[Start of Attachment]
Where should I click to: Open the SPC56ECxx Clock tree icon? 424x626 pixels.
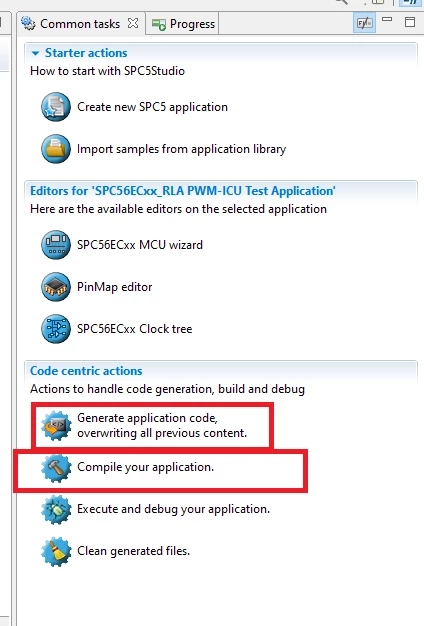[x=56, y=329]
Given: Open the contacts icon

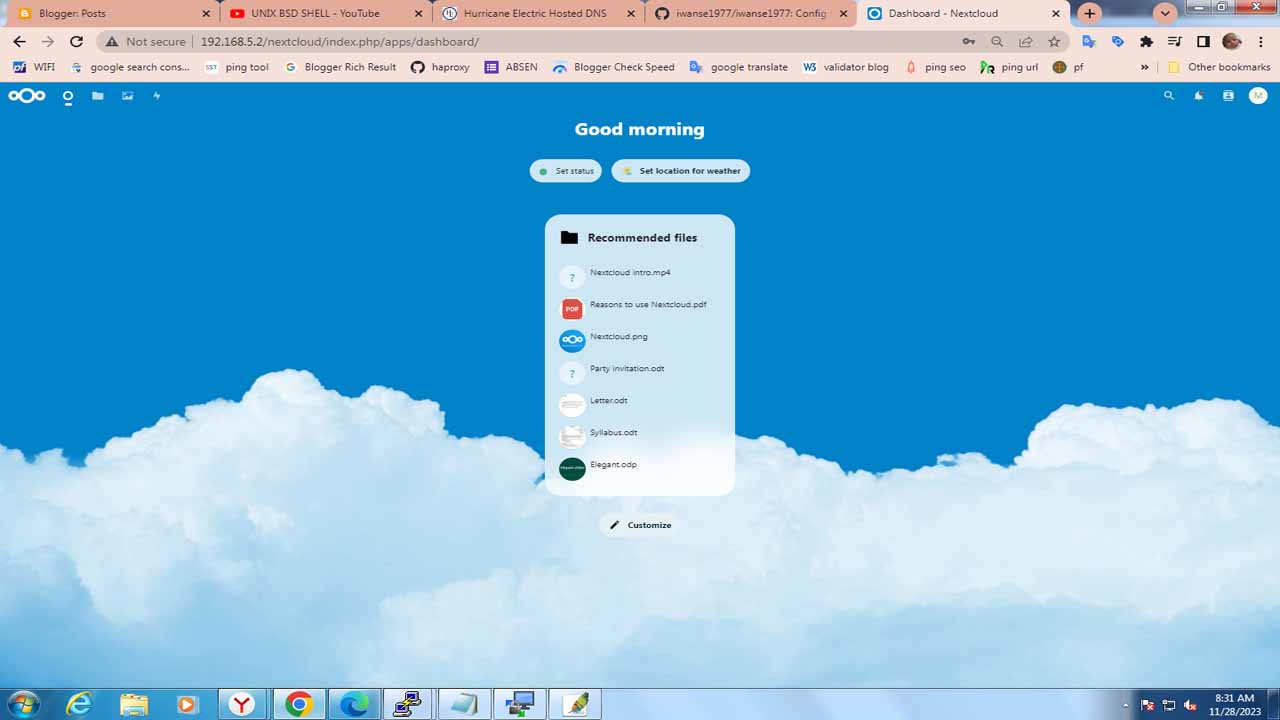Looking at the screenshot, I should click(1228, 95).
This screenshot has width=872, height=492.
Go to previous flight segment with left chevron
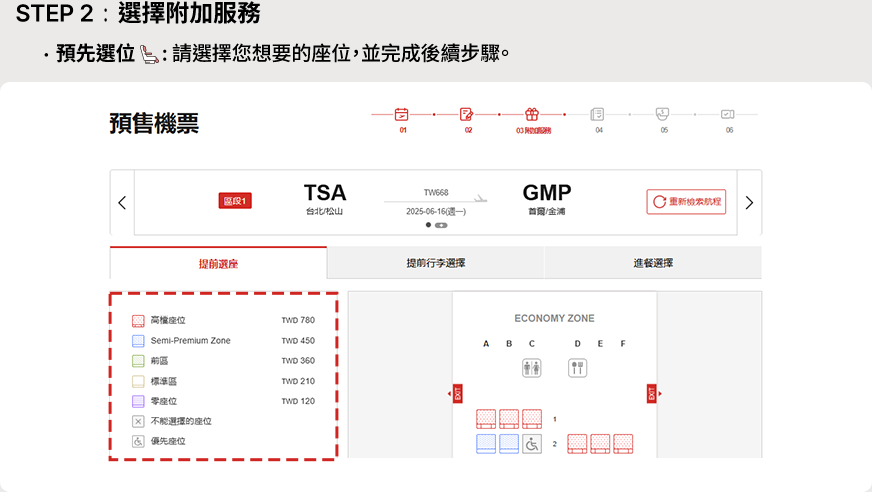122,203
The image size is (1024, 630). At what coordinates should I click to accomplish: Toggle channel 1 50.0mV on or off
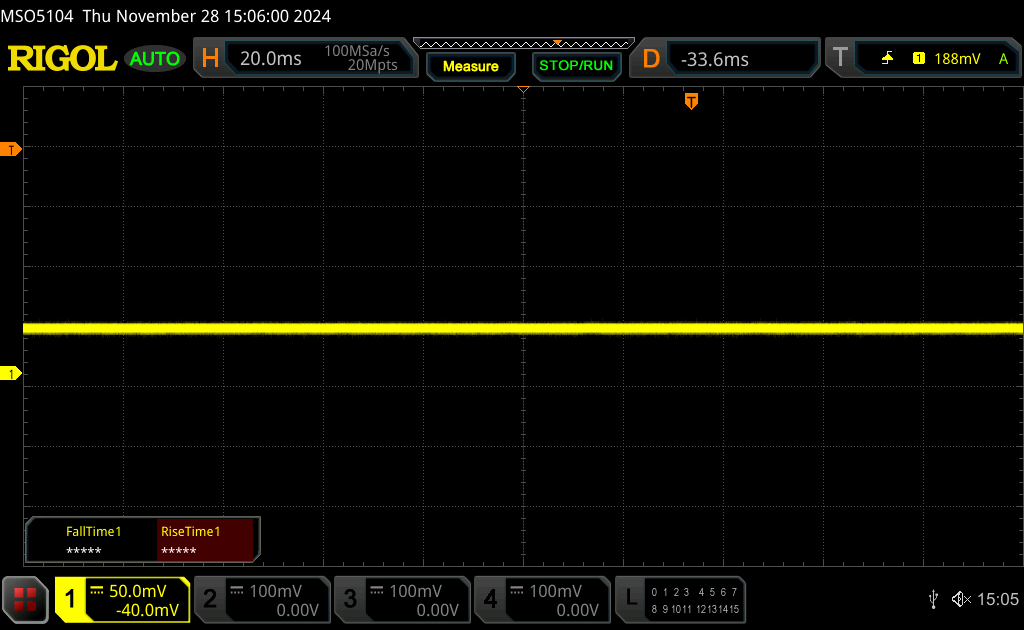[x=122, y=599]
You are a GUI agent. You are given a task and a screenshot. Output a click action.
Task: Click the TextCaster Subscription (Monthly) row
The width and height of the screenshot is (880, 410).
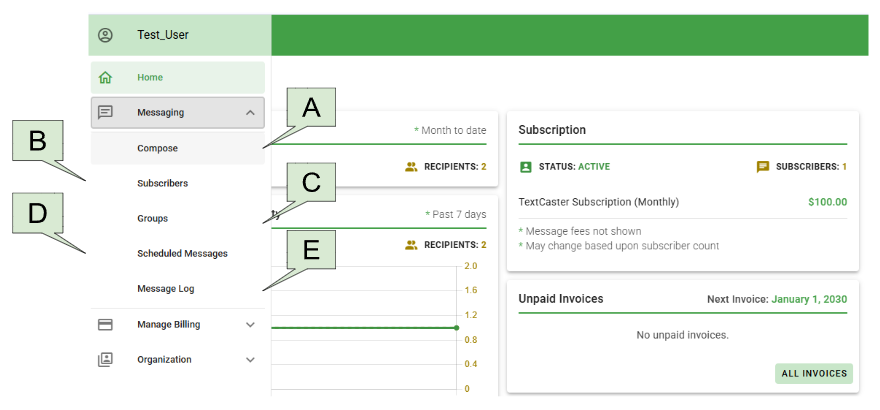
[End of Attachment]
Activity: Without including any pictures, print each record exactly.

Answer to the exercise:
Where should I click to: Open the SPC56ECxx Clock tree icon? 424x626 pixels.
[x=56, y=329]
Given: Open the contacts icon

Looking at the screenshot, I should click(1228, 95).
This screenshot has width=872, height=492.
Go to previous flight segment with left chevron
122,203
The image size is (1024, 630). At what coordinates should I click to accomplish: Toggle channel 1 50.0mV on or off
[x=122, y=599]
You are a GUI agent. You are given a task and a screenshot. Output a click action.
Task: Click the TextCaster Subscription (Monthly) row
The width and height of the screenshot is (880, 410).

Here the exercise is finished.